Through his work in QuICS and other opportunities that included a 2019 Google Ph.D. Fellowship, Su has become one of the leading experts on quantum algorithms for simulating Hamiltonian dynamics, says Andrew Childs, a professor of computer science and co-director of QuICS.

“Yuan was impressively productive during his graduate studies, and his work has been both influential and technically strong,” says Childs, who was Su’s academic adviser during his five years at Maryland. “His doctoral thesis is a tour de force that presents some truly remarkable contributions.”

In recommending Su for the dissertation award, Childs noted some of his research activities in QuICS. This included Su’s collaboration on an extensive study of concrete resource estimates for digital quantum simulation algorithms, with the goal of finding a task that would be infeasible classically, but requires the fewest resources to solve with a quantum computer.
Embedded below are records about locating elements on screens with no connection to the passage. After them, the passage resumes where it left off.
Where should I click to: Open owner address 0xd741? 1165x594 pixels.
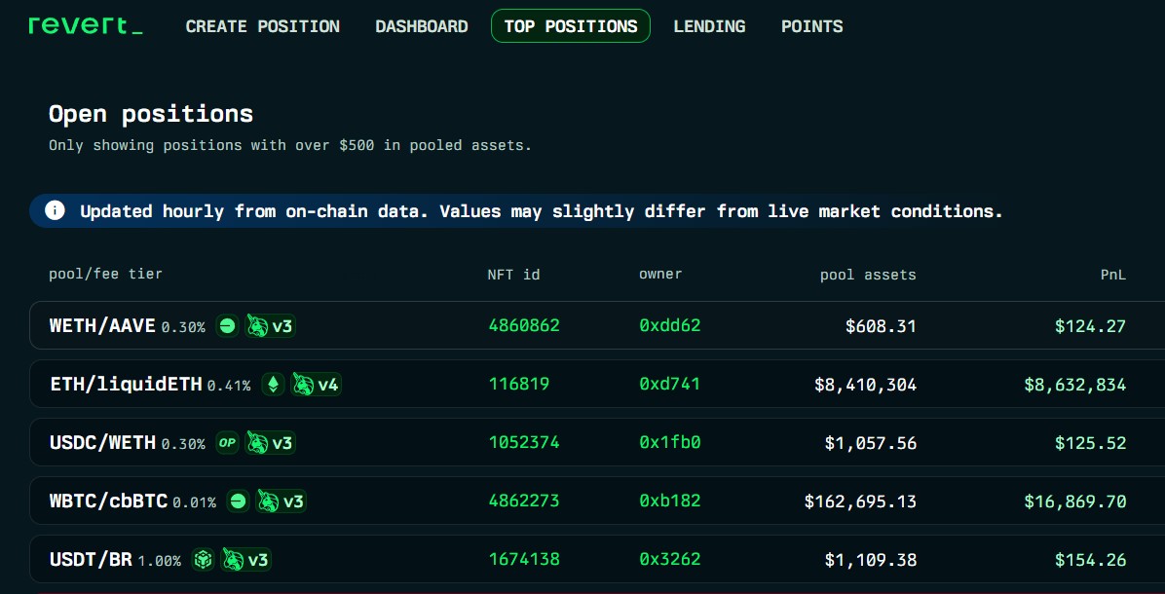coord(669,385)
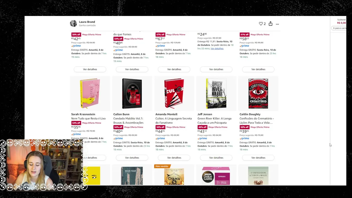Click Laura Brand profile avatar

pyautogui.click(x=73, y=24)
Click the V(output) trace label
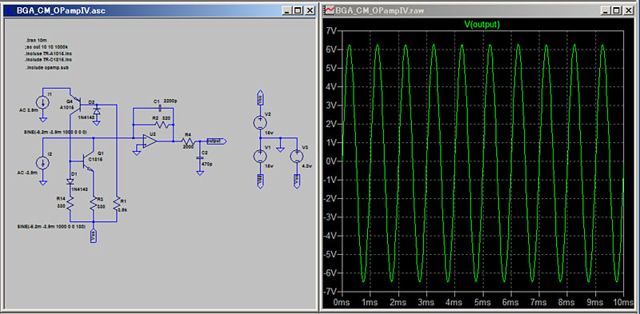Image resolution: width=640 pixels, height=314 pixels. [x=482, y=25]
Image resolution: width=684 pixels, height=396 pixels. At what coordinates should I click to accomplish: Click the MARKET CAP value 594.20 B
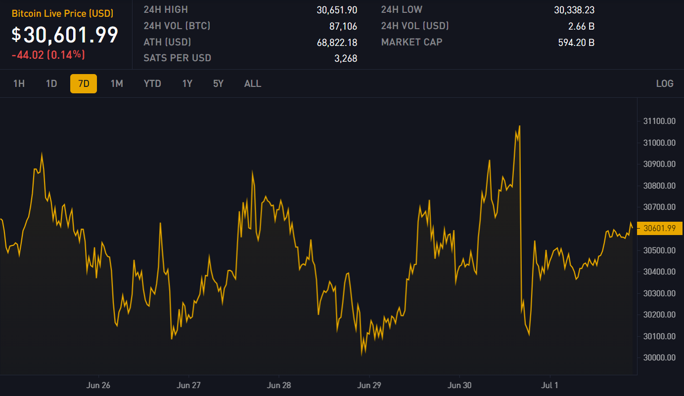(x=576, y=42)
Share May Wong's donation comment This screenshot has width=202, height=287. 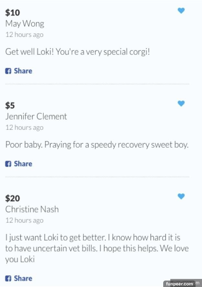(23, 71)
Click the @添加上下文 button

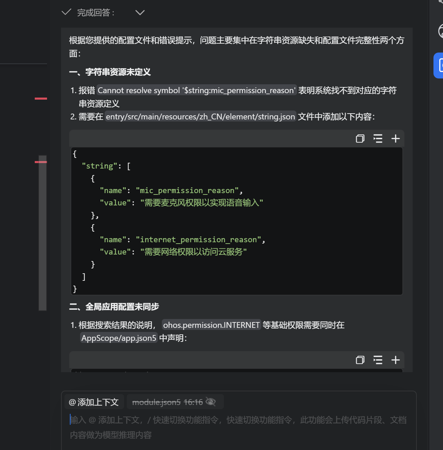(x=94, y=402)

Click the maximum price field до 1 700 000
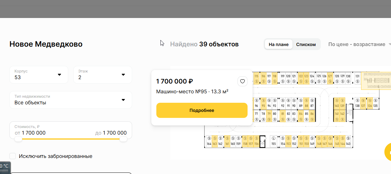click(111, 133)
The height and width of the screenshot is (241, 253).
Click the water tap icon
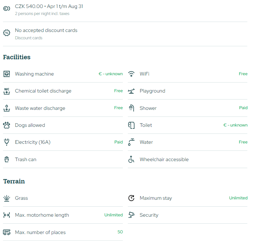131,142
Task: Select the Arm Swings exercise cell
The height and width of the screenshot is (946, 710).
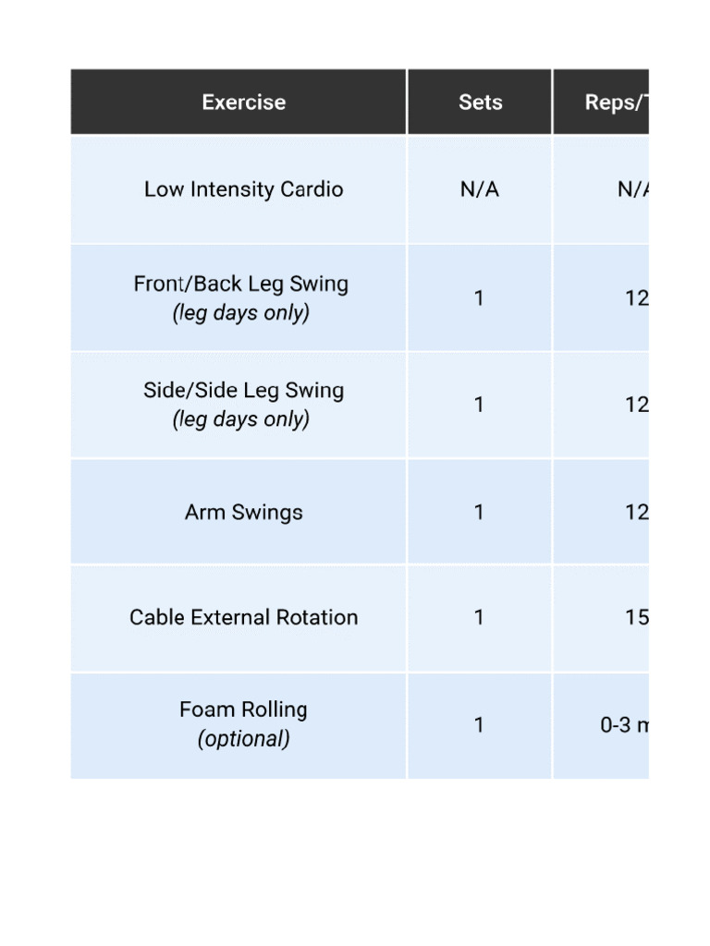Action: pos(243,512)
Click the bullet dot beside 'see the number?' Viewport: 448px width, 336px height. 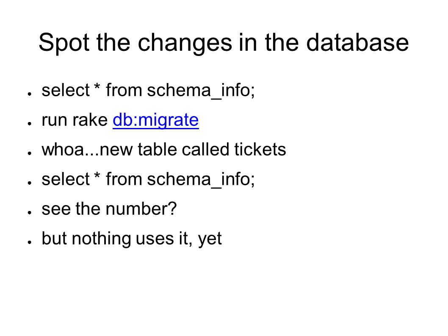click(x=29, y=212)
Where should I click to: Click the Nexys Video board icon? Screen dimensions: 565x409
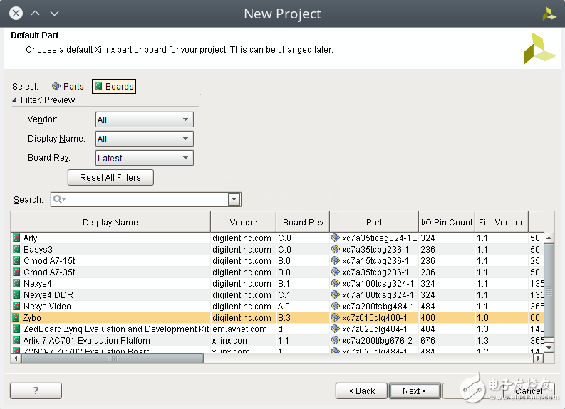tap(16, 307)
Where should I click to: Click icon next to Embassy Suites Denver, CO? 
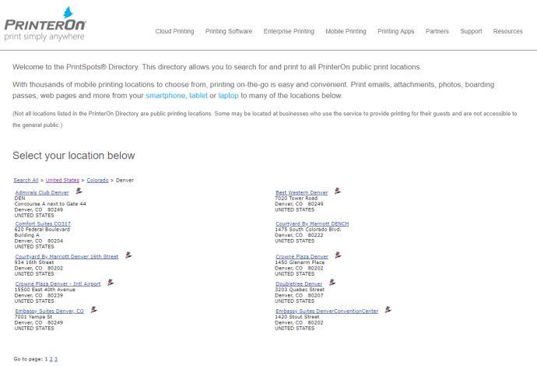[93, 308]
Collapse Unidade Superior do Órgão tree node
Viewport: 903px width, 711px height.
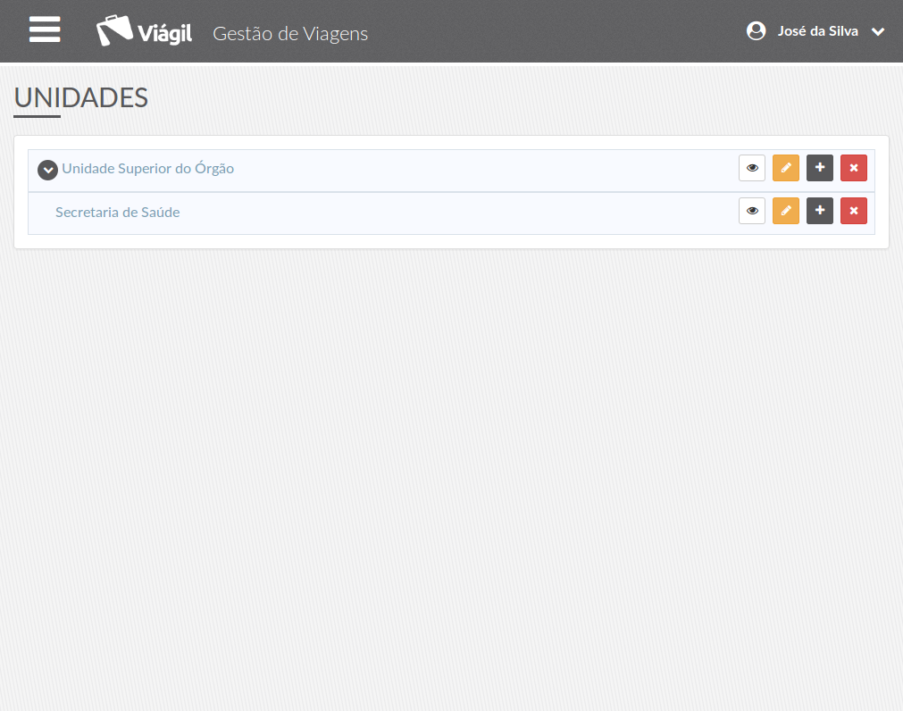tap(48, 170)
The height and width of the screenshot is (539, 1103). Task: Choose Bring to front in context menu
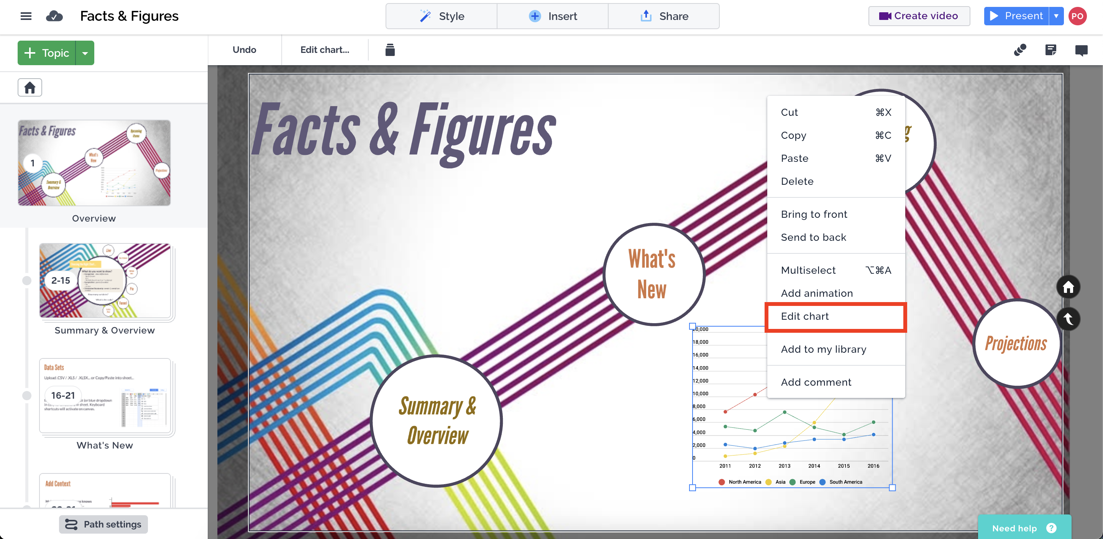pyautogui.click(x=814, y=214)
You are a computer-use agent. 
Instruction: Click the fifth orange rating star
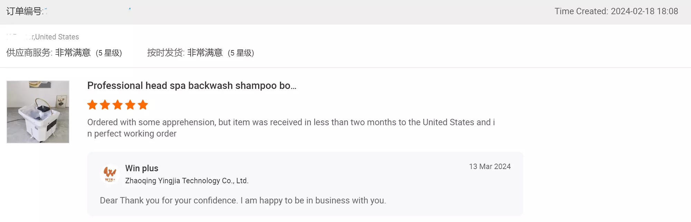pos(143,105)
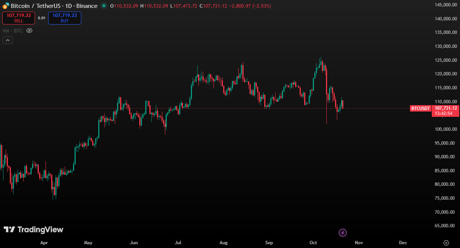The width and height of the screenshot is (460, 248).
Task: Click the 100,000.00 level on price scale
Action: (446, 129)
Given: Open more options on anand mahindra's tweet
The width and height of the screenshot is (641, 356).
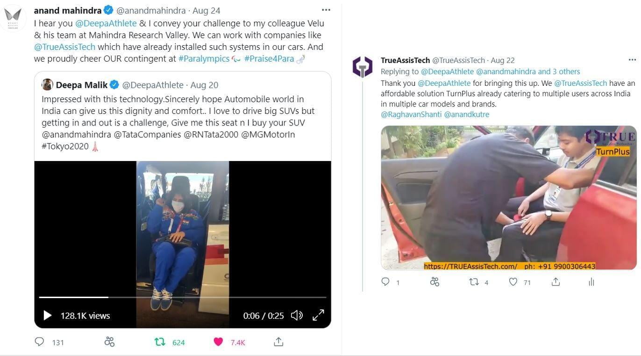Looking at the screenshot, I should click(326, 10).
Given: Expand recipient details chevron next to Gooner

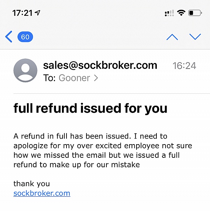Looking at the screenshot, I should coord(96,78).
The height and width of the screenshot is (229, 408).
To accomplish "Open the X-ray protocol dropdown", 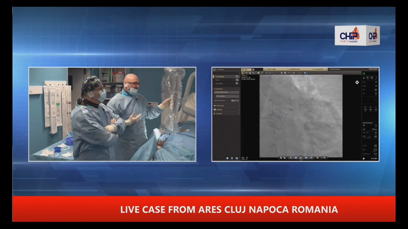I will (226, 92).
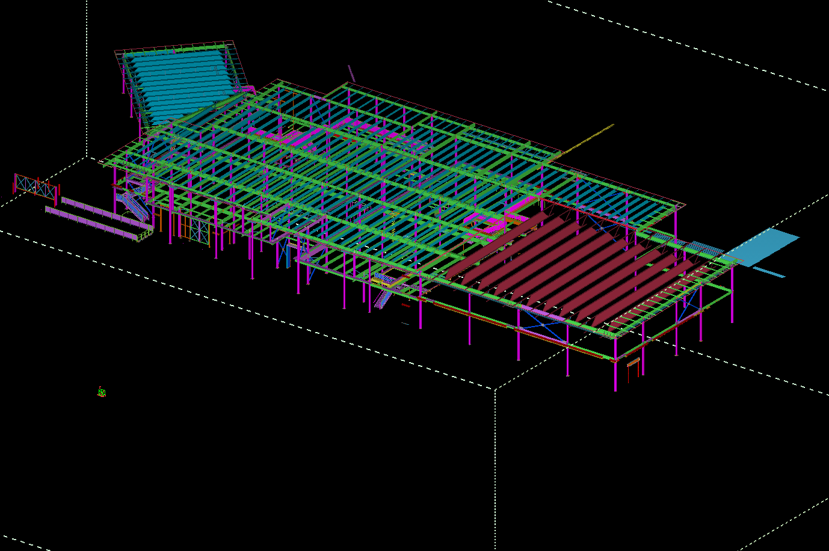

Su subsequently presented a talk on this work at QIP 2018, and a journal paper was published in the Proceedings of the National Academy of Sciences and highlighted in a news piece in Nature Physics.

Su is currently working as a postdoctoral scholar research associate at the California Institute of Technology.

“Yuan is a promising, highly motivated researcher with powerful technical skills and broad knowledge of quantum information,” Childs says. “I’m excited to see what he accomplishes as he moves forward in his scientific career.”